Ruido y poder: guerra de bandas
La guerra por el derecho a la música de banda en Mazatlán, que libran hoteleros y restaurantes populares en la playa, pone sobre la mesa algunas cuestiones sobre el ruido que vale la pena pensar. ¿Dónde termina el derecho de quienes ponen la música y comienza el derecho al descanso del otro?, ¿cuándo podemos considerar que el ruido -sea música, cohetones, motocicletas, perifoneo, celebración deportiva o religiosa- es un derecho cultural de quienes lo emiten y cuándo un abuso?
No es fácil poner el límite. Los cohetones en la fiesta religiosa suelen ser uno de los casos más controvertidos. Son una tradición popular que viene de siglos atrás. En los contextos urbanos este tipo de pirotecnia, que tenía como función hacer saber a los lejanos que la celebración iba a comenzar, tienen poco sentido. Todas las tradiciones mutan, nadie recuerda cuál era el sentido original de esto o aquello, todas son reinterpretadas y resignificadas. Hoy los cohetones a las seis de la mañana son más una marca territorial del señor cura y una tortura para los vecinos. Las autoridades, sin embargo, no se van a meter con los curas, como tampoco los hacen con los narcos.

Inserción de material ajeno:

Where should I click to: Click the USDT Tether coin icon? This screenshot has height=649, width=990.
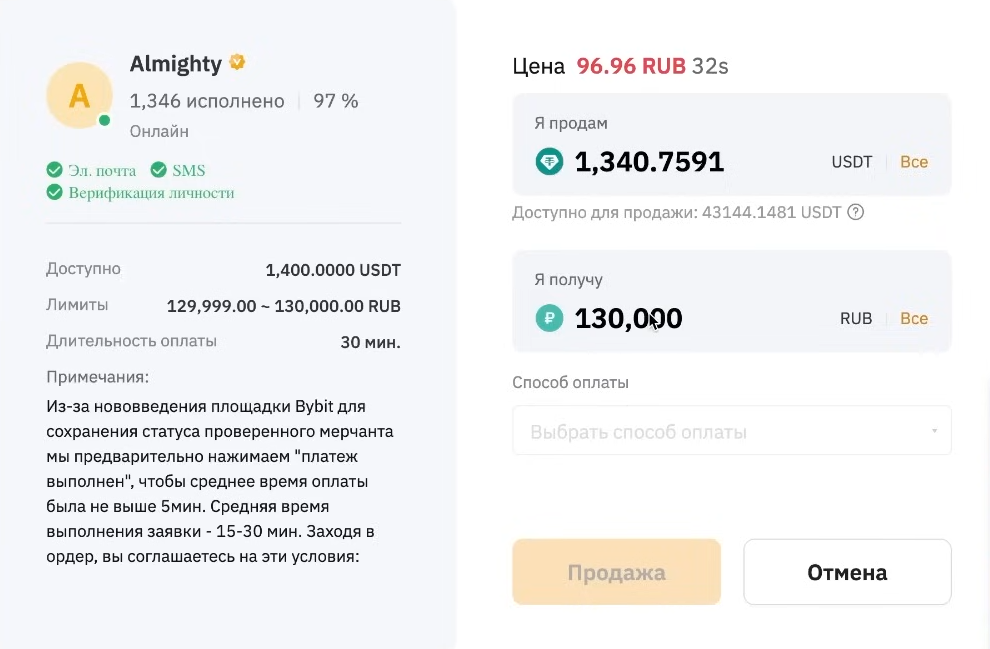pos(549,162)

En el fondo, el ruido es una forma de poder. Imponer al otro mi música, mi celebración o el ruido de mi moto, lo que exhibe es quién puede qué. El que se pasea en una camioneta escuchando un corrido a todo volumen, el grupo de jóvenes que baja a la playa con su bocina obligando a todos a que escuchen su música, están imponiendo su cultura. El templo o la tienda que sacan las bocinas a la calle o la banda de motociclistas que circulan por la ciudad haciendo innecesarios arrancones sólo para hacer ruido lo quieren es que los volteen a ver, están apropiándose del territorio. Aquí mando yo, es el mensaje.
En medio del ruido están siempre unas autoridades omisas. Un poder público incapaz o sin voluntad de hacer cumplir la ley. Por supuesto que tener leyes y reglamentos es necesario, pero de nada sirve si no hay quien la haga cumplir. En la guerra por la banda en Mazatlán hay un contexto que viene de muchos años de incapacidad de hacer cumplir la norma. El problema no es la música de banda sino la falta de control de las autoridades incapaces de ordenar lo que sucede en el espacio público.
Todo ciudadano o entidad debería hacerse cargo de su ruido: el cura o el pastor hacerse de que del sonido no salga del templo; el restaurante y el bar de insolar sus establecimientos para que la música quede dentro de sus paredes; los motociclistas de gastar en un silenciador; nosotros mismos de controlar el volumen de la música que escuchamos en el auto o la casa. Como principio parece sensato, pero qué hacemos con la cultura. Somos pueblos de cultura ruidosa. Hemos hecho del ruido una forma festiva y recientemente un acto de poder.